* Exercise directions *
Beneath this sentence is a listing. Return its lines from the one containing "Given: Open the Select pages dropdown" through the last, exactly, and omit the pictures.

* Source information *

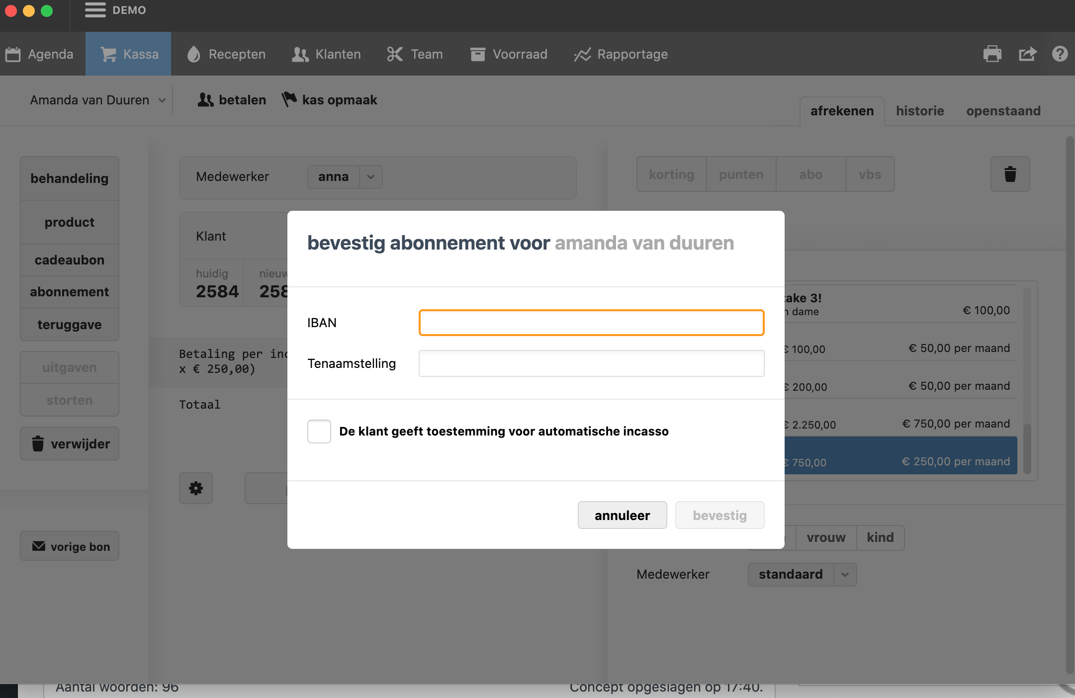The image size is (1075, 698).
Task: Click the betalen people icon
Action: [x=205, y=100]
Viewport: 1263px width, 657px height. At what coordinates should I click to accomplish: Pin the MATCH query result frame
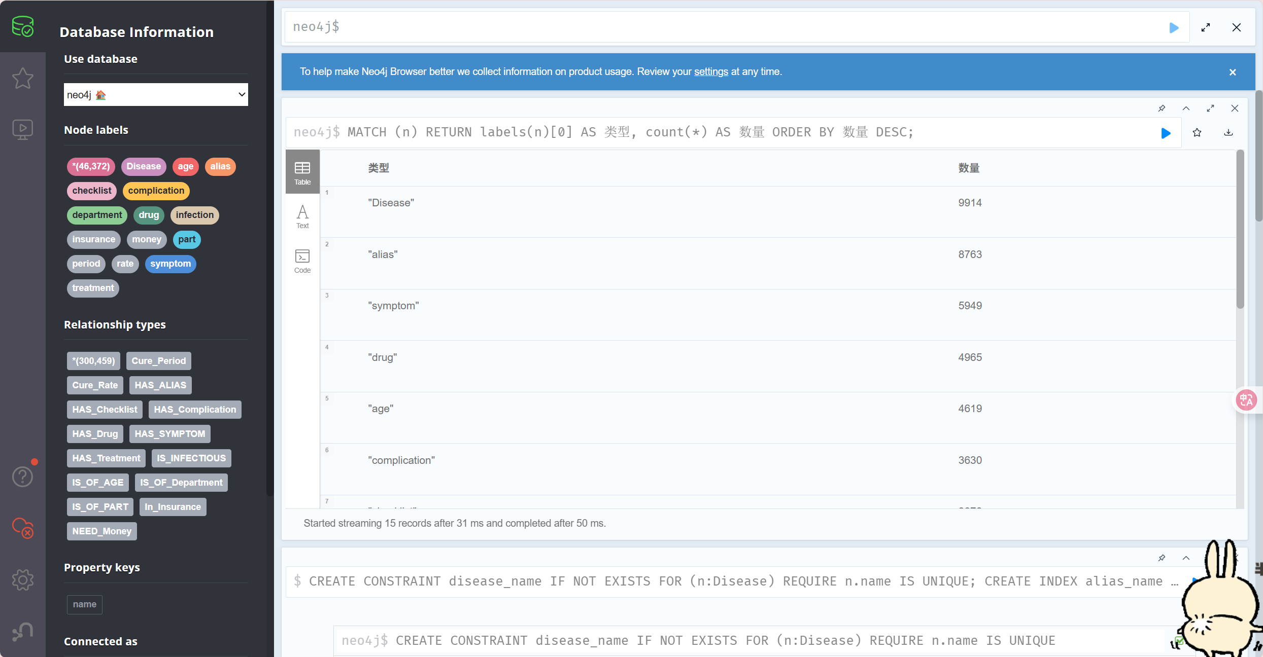tap(1162, 108)
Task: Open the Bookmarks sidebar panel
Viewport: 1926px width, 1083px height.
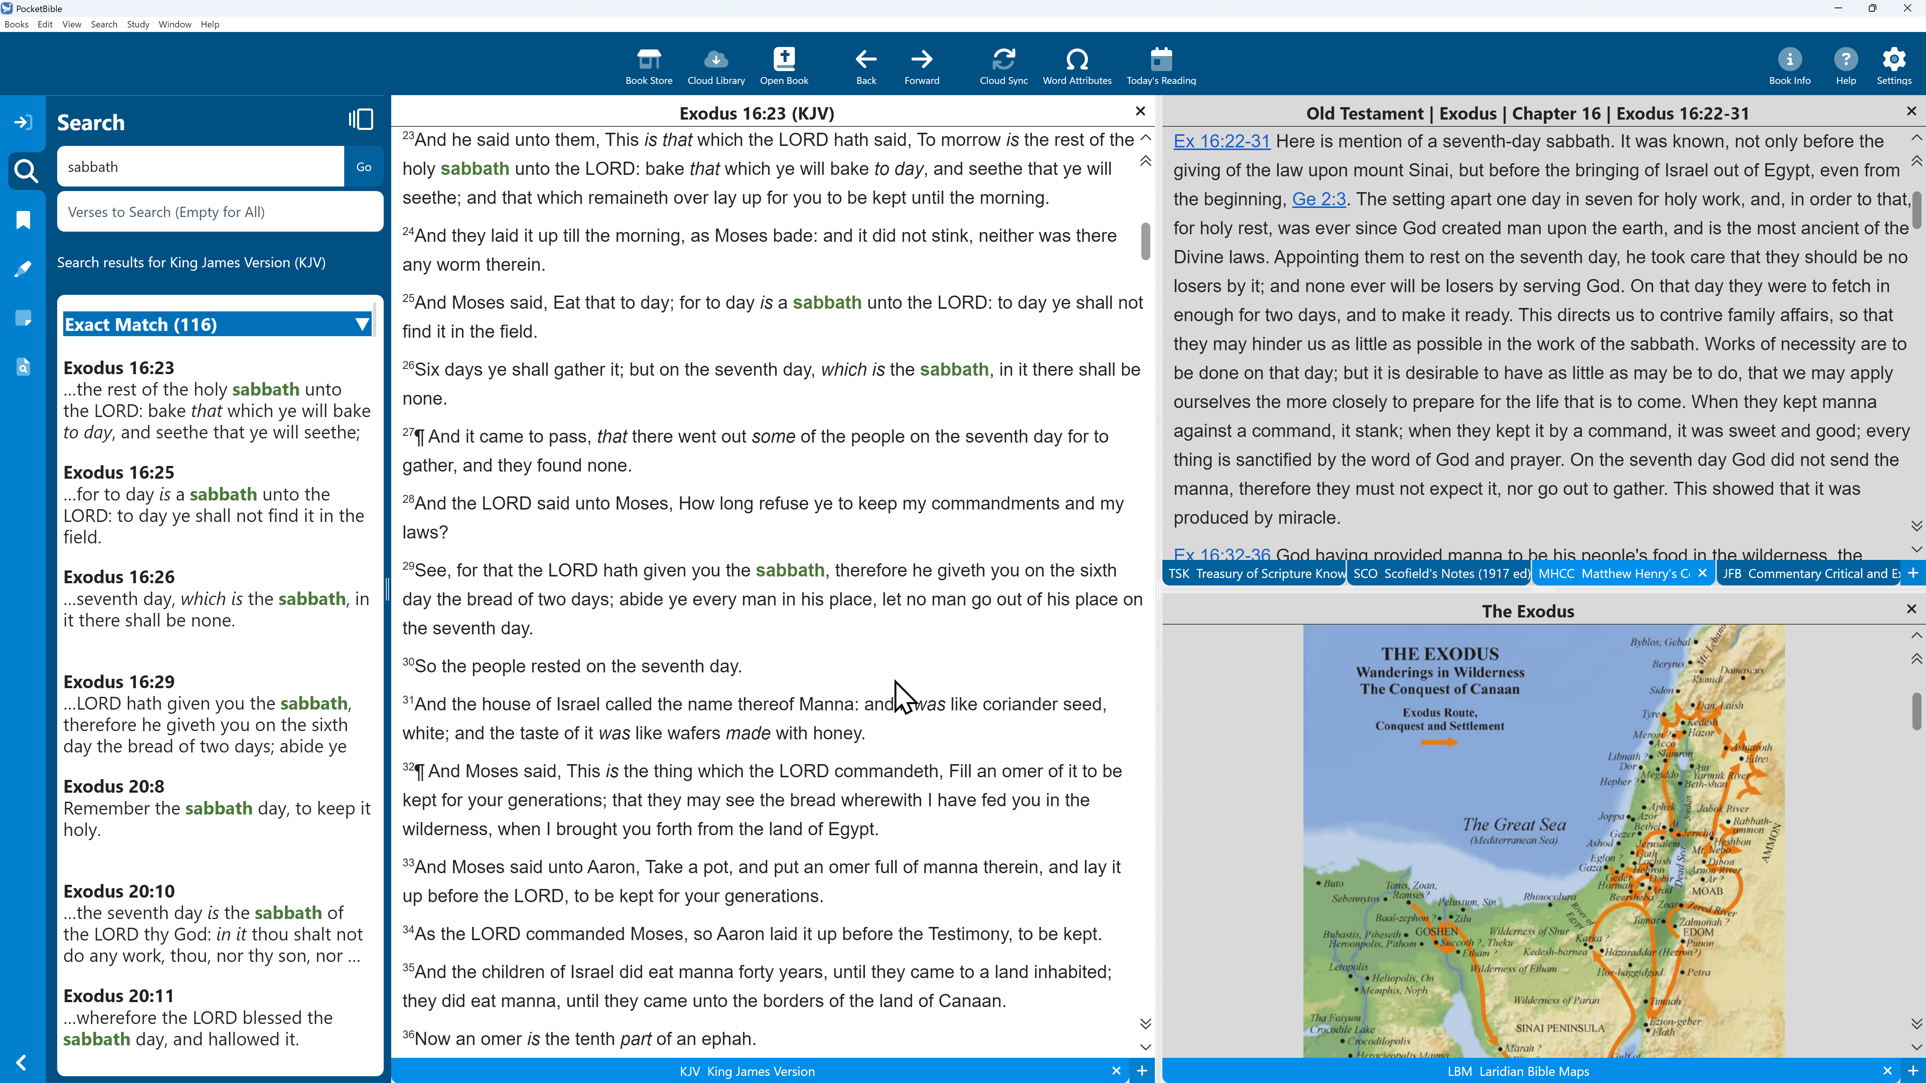Action: click(x=23, y=220)
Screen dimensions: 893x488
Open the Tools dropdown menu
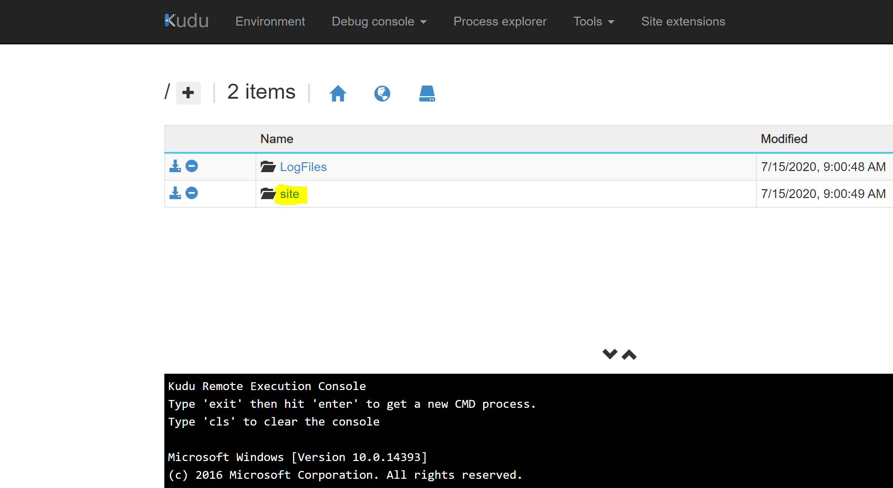[x=593, y=22]
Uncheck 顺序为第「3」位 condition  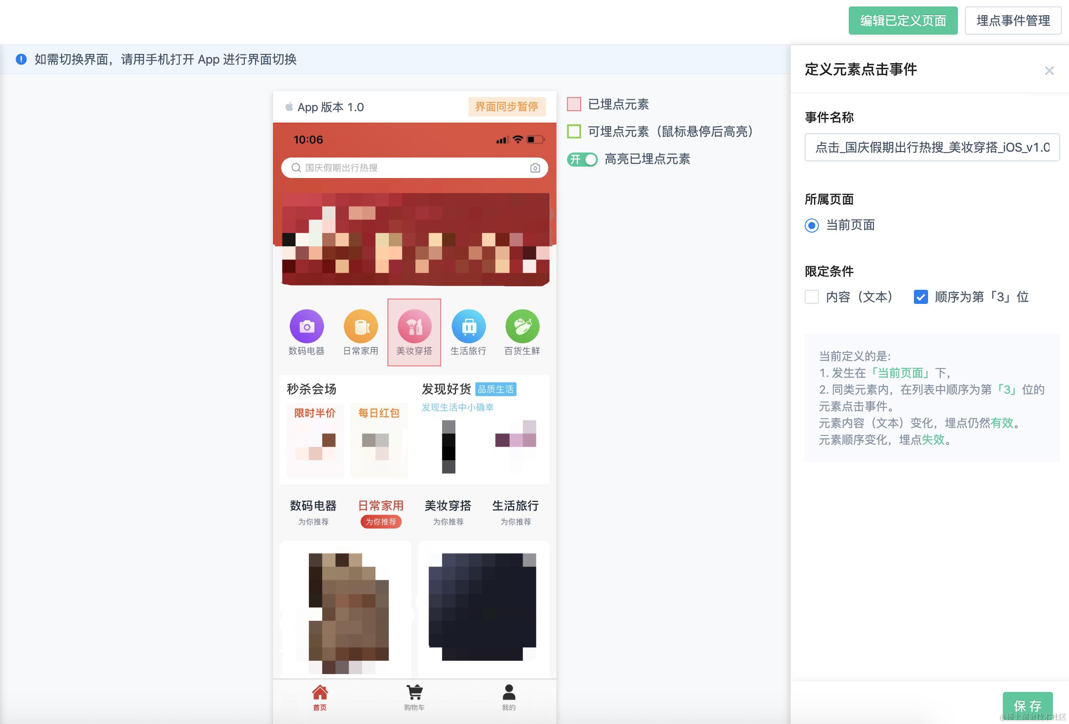tap(920, 297)
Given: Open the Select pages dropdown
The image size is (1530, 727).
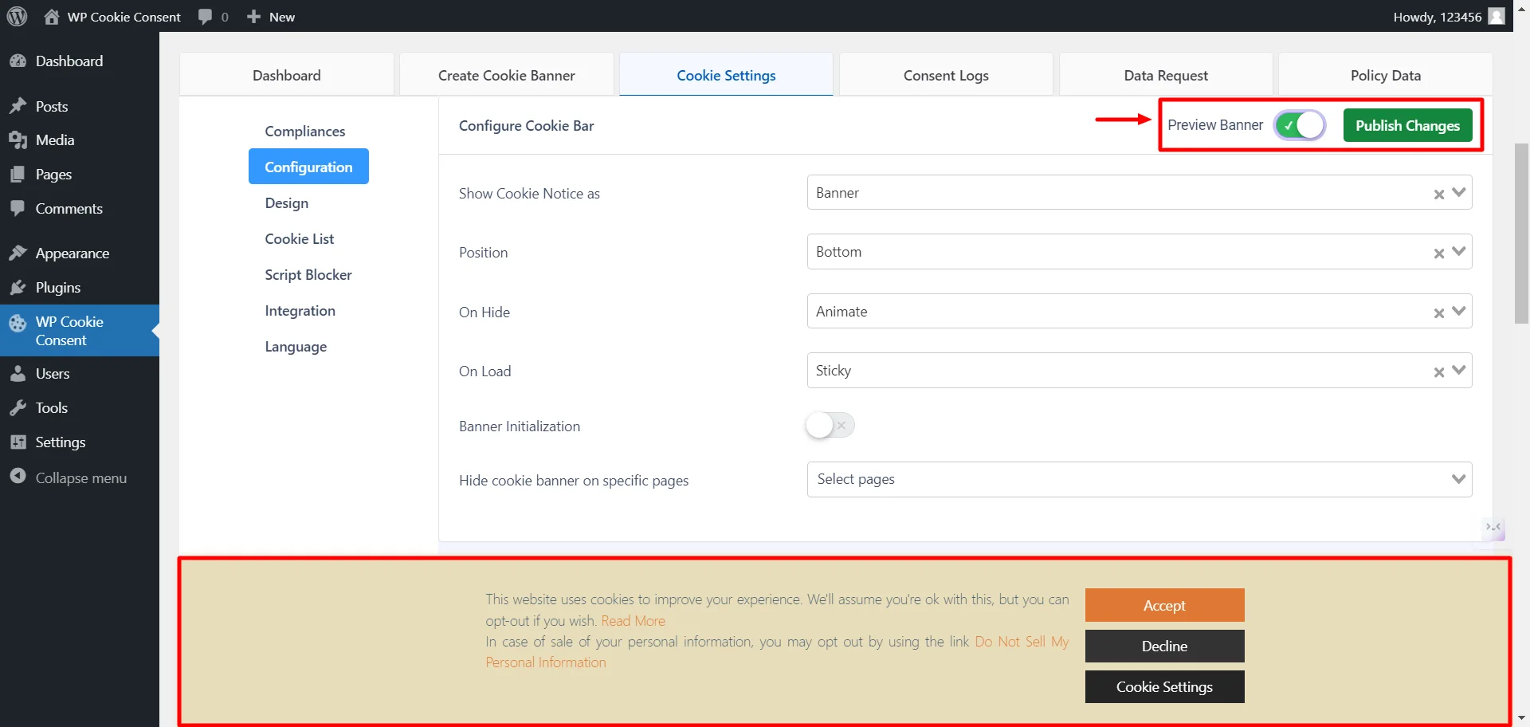Looking at the screenshot, I should coord(1459,478).
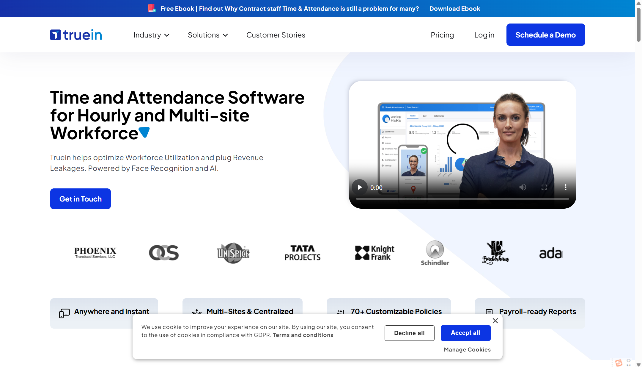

* Task result *
Given: Open the Select pages dropdown
The image size is (1530, 727).
Looking at the screenshot, I should coord(1459,478).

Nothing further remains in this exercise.